O progresso da resposta ao HIV está diminuindo à medida em que os recursos disponíveis para o HIV diminuem nos países de média e baixa e renda. Nesses países, as respostas ao HIV receberam US$ 8 bilhões a menos do que o montante necessário até 2025.
A assistência oficial ao desenvolvimento para o HIV proveniente de doadores bilaterais (exceto Estados Unidos) caiu 57% durante a última década. Em 2021, os recursos internacionais disponíveis para o HIV eram 6% menores que em 2010.
Ao contrário dos anos anteriores, porém, os investimentos nacionais em HIV não substituíram o financiamento internacional perdido. Em vez disso, o financiamento doméstico em países de baixa e média renda caiu por dois anos consecutivos, incluindo uma queda de 2% em 2021.
As condições econômicas globais e as vulnerabilidades dos países em desenvolvimento — que são agravadas pelas crescentes desigualdades no acesso às vacinas e ao financiamento da saúde — ameaçam tanto a contínua resiliência das respostas ao HIV, quanto sua capacidade de diminuir as desigualdades relacionadas ao HIV. O Banco Mundial projeta que 52 países, onde estão 43% das pessoas vivendo com HIV, sofrerão uma queda significativa em sua capacidade de gastos públicos até 2026.
Os altos níveis de endividamento estão minando ainda mais a capacidade dos governos de aumentar os investimentos no combate ao HIV. A dívida dos países mais pobres do mundo atingiu 171% de todos os gastos com assistência médica, educação e proteção social juntos.
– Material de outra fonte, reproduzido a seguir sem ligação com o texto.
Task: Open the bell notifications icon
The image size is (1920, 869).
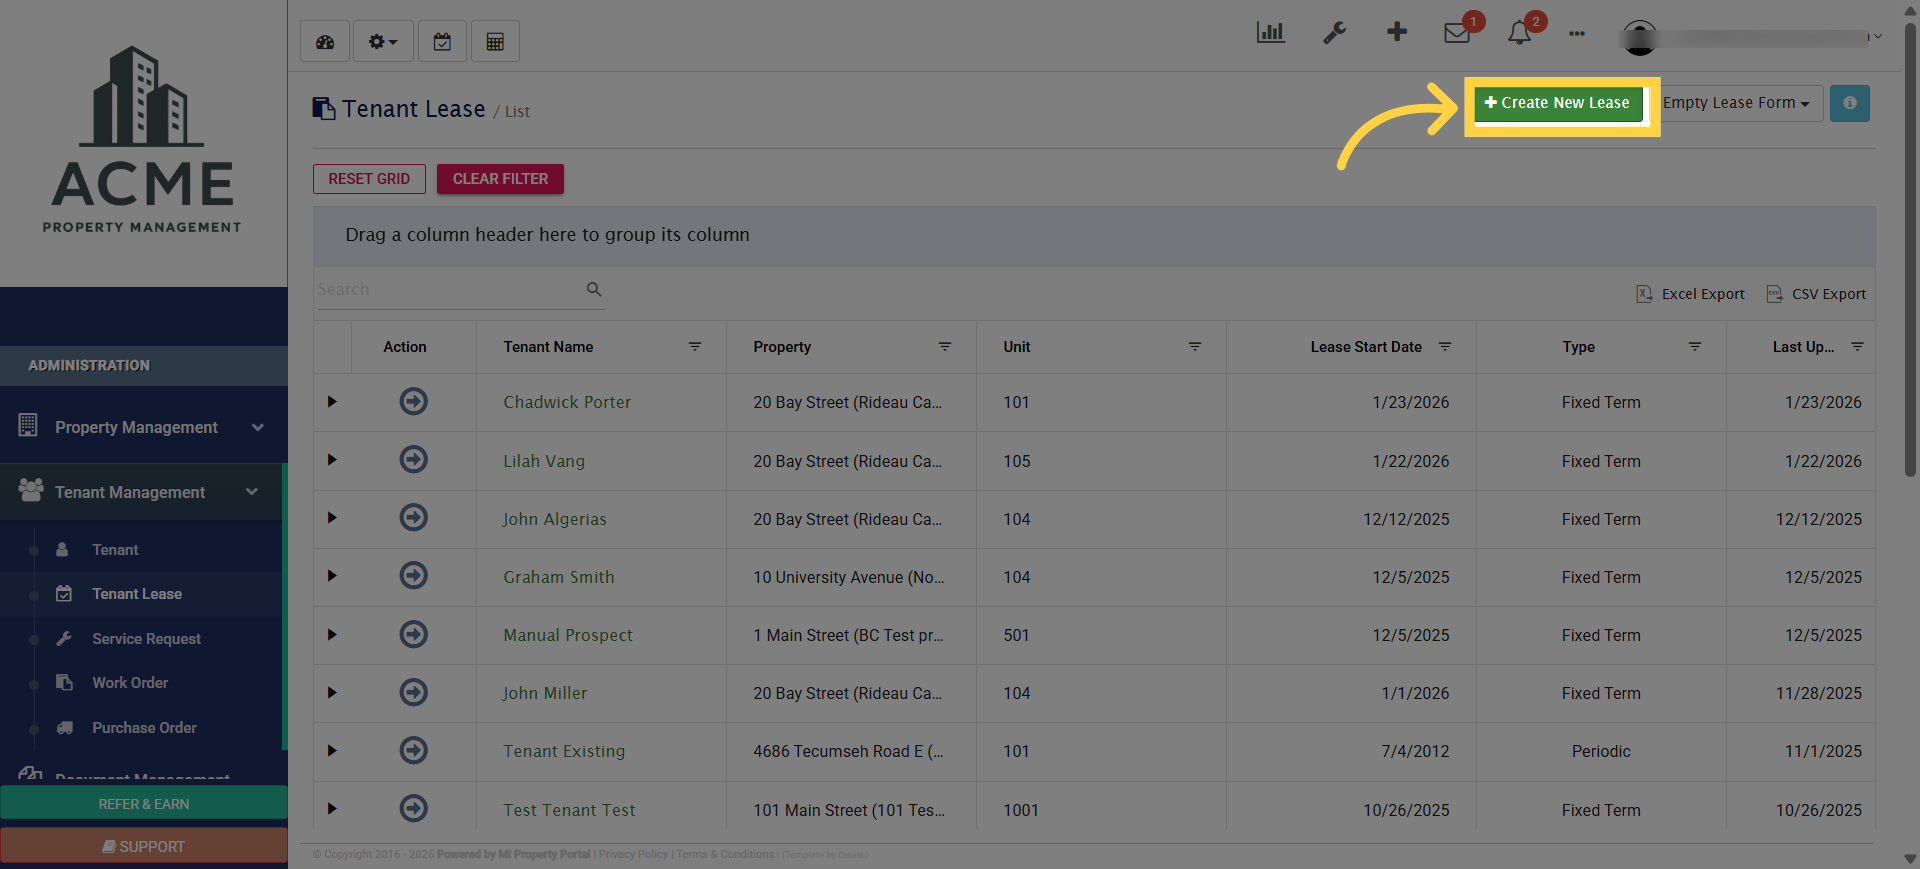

Cada vez mais, o pagamento da dívida nacional afasta investimentos em saúde e capital humano que são essenciais para acabar com a AIDS.
Novos investimentos são necessários agora para acabar com a AIDS até 2030. Cumprir as promessas feitas na Assembleia Geral das Nações Unidas, em 2021, será claramente menos caro do que não investir agora e arriscar mais retrocessos. Durante o último ano, a indiferença transformou-se em negligência. Esta falta de solidariedade é moralmente errada e prejudicial a todos os países.
As pessoas mais vulneráveis e marginalizadas estão sendo as mais afetadas. Nestes grupos estão:
Dentre as tendências mais amplas da resposta global à AIDS, há algumas boas notícias a serem relatadas. As respostas nacionais que dispunham de recursos adequados, adotaram políticas sólidas e tornaram as tecnologias de prevenção e tratamento amplamente disponíveis, demonstraram uma resiliência e impacto notáveis. Diversos países como Itália, Lesoto, Vietnã e Zimbábue reduziram as novas infecções pelo HIV em mais de 45% entre 2015 e 2021.
A Estratégia Global para a AIDS 2021-2026 fornece um plano explícito e fundamentado em evidências para colocar a resposta à AIDS no caminho certo. Os governos do mundo se comprometeram a tomar medidas concretas para traduzir este plano em ação concreta. Nenhuma resposta milagrosa é necessária: utilizando-se das ferramentas disponíveis, a comunidade global precisa traduzir seus compromissos em resultados concretos para as pessoas.
A pandemia de COVID-19 e a guerra na Ucrânia são desafios desta geração, mas seus impactos negativos são de longo alcance. Junto com as más notícias, chegam também alguns fatos positivos: estas crises também demonstraram a capacidade do mundo de mobilizar imensos recursos e de produzir rápidas mudanças das políticas diante de adversidades extraordinárias. A inovação e a liderança estimulada pela experiência na COVID-19 também ressaltam o papel central que as comunidades podem desempenhar para preservar o acesso aos serviços e alcançar as pessoas mais vulneráveis e marginalizadas.
É necessária maior coragem política para acabar com as desigualdades relacionadas ao HIV e reanimar e fortalecer ainda mais a solidariedade global em torno deste objetivo.
Sabemos o que precisa ser feito para acabar com a AIDS — e temos as ferramentas necessárias. O nosso desafio, agora, é reunir a coragem necessária para fechar as lacunas na resposta e acabar com as desigualdades relacionadas ao HIV.